§ **Exercise objective**: Word for word, and with pictures excluded, copy out all the records that follow.

Start of Input

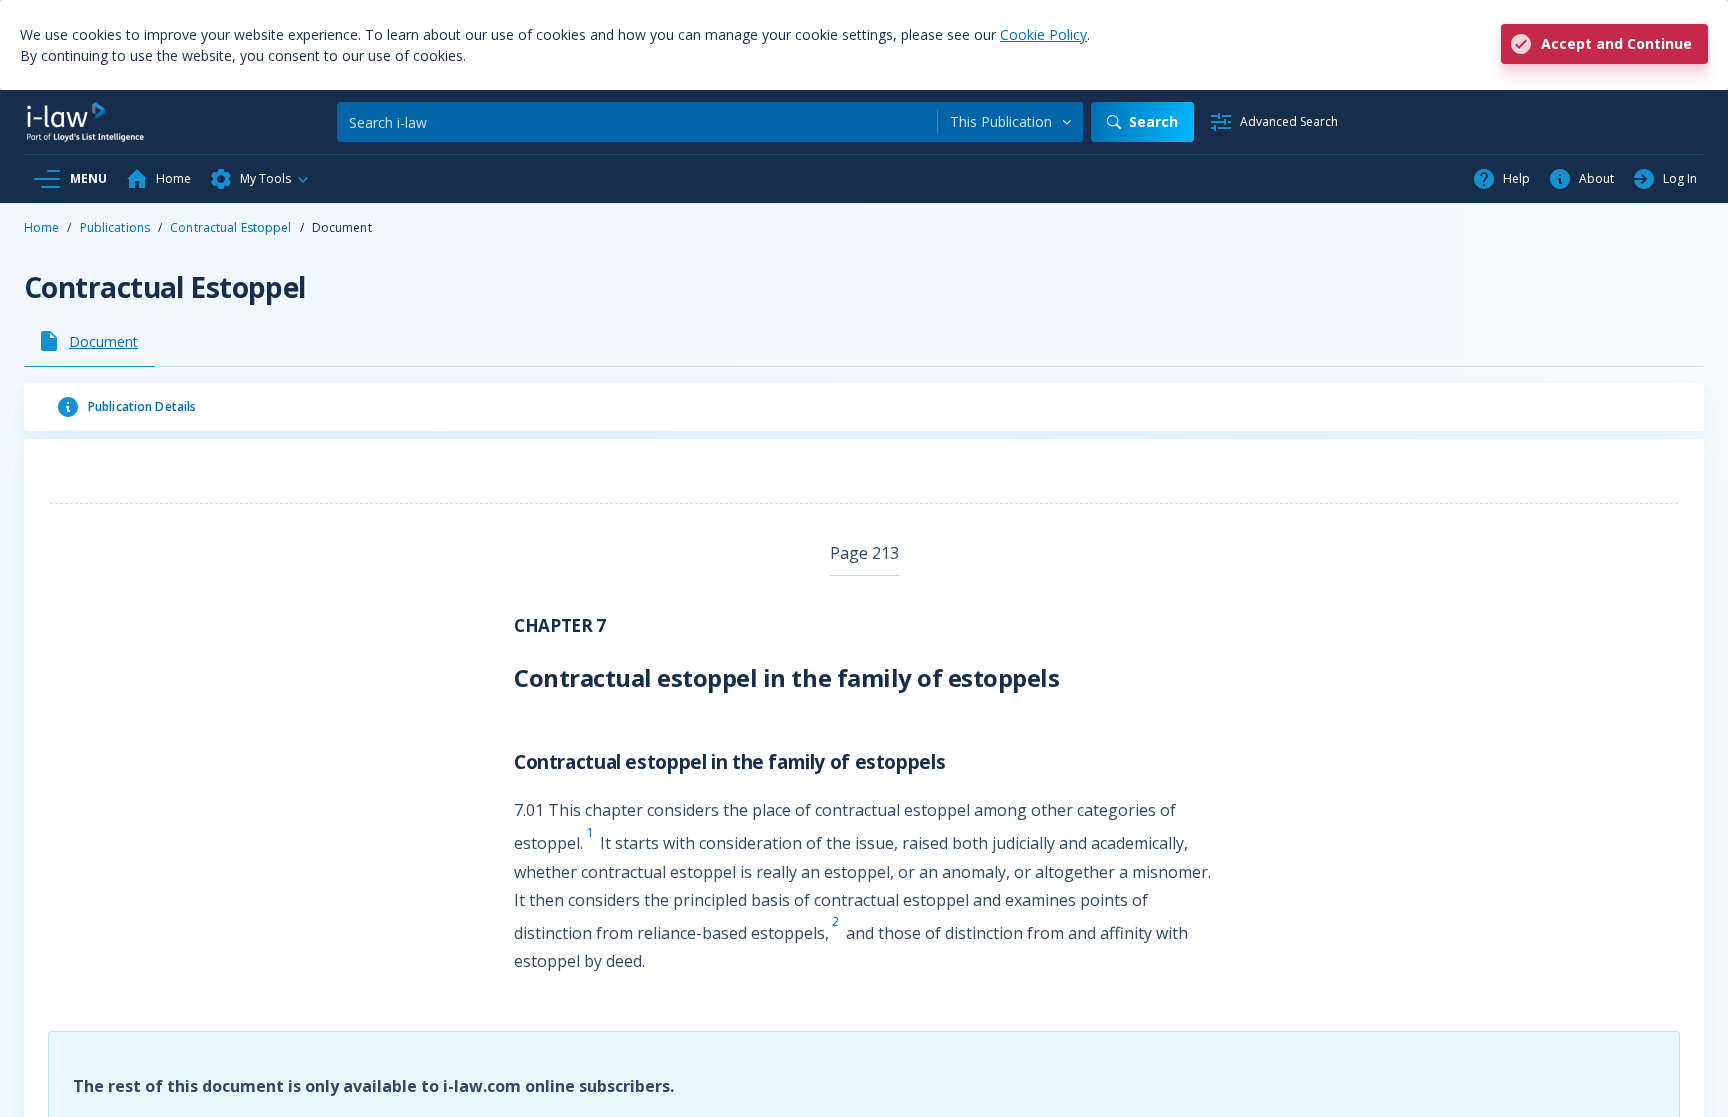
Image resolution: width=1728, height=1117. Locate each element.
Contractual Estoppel (230, 227)
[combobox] (1010, 122)
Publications (115, 227)
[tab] (89, 341)
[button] (260, 179)
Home (41, 227)
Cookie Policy (1043, 34)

End of Input

§ **Written response**:
Image resolution: width=1728, height=1117. Locate each element.
Contractual Estoppel (230, 227)
[combobox] (1010, 122)
Publications (115, 227)
[tab] (89, 341)
[button] (260, 179)
Home (41, 227)
Cookie Policy (1043, 34)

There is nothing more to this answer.